Abstract
Nanoparticles can be considered as a useful tool for improving properties of poorly soluble active ingredients. Hydrochlorothiazide (Class IV of the Biopharmaceutical Classification System) was chosen as a model compound. Antisolvent precipitation-solvent evaporation and emulsion solvent evaporation methods were used for preparation of 18 samples containing hydrochlorothiazide nanoparticles. Water solutions of surfactants sodium dodecyl sulfate, Tween 80 and carboxymethyl dextran were used in mass concentrations of 1%, 3% and 5%. Acetone and dichloromethane were used as solvents of the model compound.
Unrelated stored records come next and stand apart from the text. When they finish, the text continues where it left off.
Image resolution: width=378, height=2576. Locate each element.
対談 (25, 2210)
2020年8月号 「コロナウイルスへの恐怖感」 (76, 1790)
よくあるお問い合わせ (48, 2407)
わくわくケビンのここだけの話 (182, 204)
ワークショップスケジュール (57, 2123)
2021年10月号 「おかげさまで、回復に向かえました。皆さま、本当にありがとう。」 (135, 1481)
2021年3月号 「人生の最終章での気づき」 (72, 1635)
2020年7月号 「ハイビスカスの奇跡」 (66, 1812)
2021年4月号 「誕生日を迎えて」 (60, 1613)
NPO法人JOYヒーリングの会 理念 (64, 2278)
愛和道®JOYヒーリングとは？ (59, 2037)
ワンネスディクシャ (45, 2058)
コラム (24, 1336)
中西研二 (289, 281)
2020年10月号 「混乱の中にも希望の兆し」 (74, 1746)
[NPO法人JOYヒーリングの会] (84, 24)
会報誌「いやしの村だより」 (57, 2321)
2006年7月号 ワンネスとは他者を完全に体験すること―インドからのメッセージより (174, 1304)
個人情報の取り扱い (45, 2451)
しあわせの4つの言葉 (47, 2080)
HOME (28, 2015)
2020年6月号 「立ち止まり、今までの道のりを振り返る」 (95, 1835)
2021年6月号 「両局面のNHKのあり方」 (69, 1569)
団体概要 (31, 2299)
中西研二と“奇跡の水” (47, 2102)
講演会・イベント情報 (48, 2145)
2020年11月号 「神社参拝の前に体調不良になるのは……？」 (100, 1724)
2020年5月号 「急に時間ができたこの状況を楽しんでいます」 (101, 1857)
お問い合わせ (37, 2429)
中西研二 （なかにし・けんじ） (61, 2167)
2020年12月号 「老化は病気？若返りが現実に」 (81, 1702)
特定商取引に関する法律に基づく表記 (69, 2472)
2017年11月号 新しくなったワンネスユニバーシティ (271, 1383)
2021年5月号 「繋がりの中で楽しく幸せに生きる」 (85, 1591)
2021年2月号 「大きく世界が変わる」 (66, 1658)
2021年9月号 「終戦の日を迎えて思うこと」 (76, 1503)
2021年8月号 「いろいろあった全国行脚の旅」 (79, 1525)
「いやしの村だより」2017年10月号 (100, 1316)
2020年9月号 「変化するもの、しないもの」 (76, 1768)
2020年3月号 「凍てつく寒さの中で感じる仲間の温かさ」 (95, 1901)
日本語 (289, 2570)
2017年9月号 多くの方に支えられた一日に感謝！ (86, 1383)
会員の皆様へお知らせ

The particle size of the prepared samples was measured by dynamic light scattering. The selected sample of hydrochlorothiazide nanoparticles stabilized with carboxymethyl dextran sodium salt with particle size 2.6 nm was characterized additionally by Fourier transform mid-infrared spectroscopy and scanning electron microscopy. It was found that the solubility of this sample was 6.5-fold higher than that of bulk hydrochlorothiazide.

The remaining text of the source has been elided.